EXERCISE>
Filter the entries for the word "task". Copy each line in which it occurs.

(Records from a dataset)
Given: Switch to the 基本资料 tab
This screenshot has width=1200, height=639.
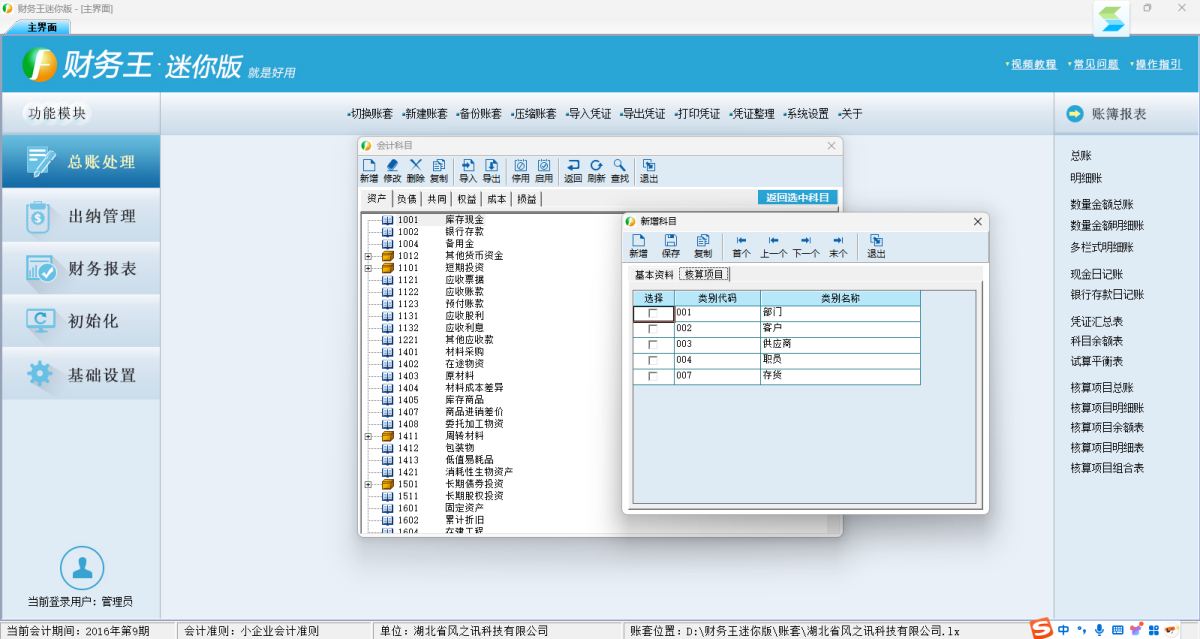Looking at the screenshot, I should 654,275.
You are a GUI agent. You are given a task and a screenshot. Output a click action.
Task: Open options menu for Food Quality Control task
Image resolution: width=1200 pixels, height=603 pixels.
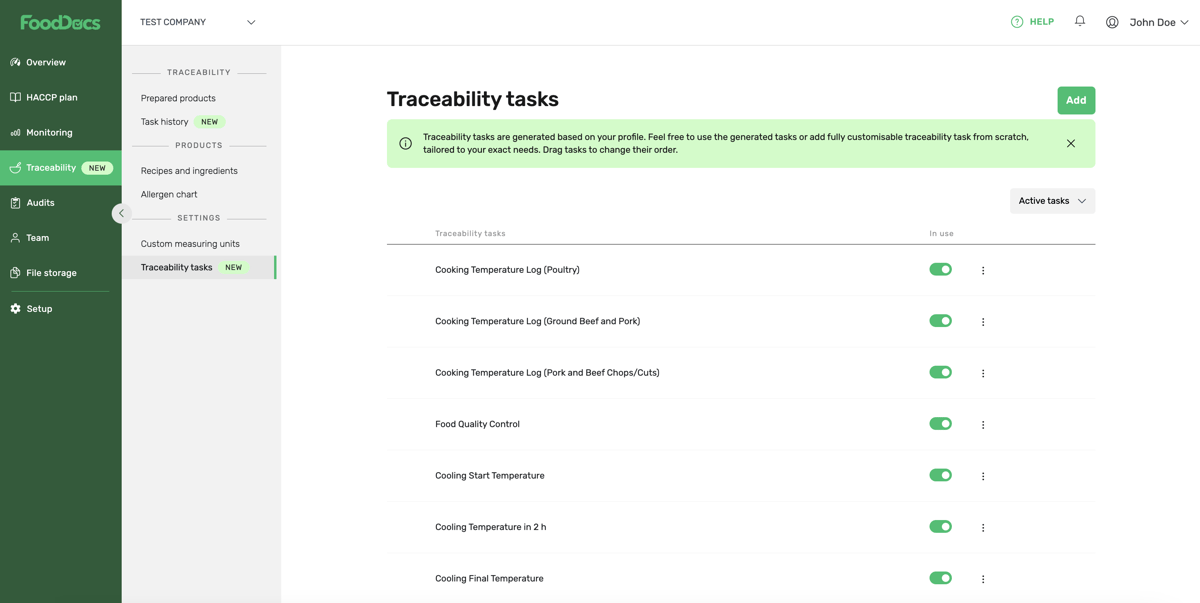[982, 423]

RESULT OF THE EXERCISE>
You are a GUI agent. You are given a task and a screenshot. Output a click action.
Task: Open options menu for Food Quality Control task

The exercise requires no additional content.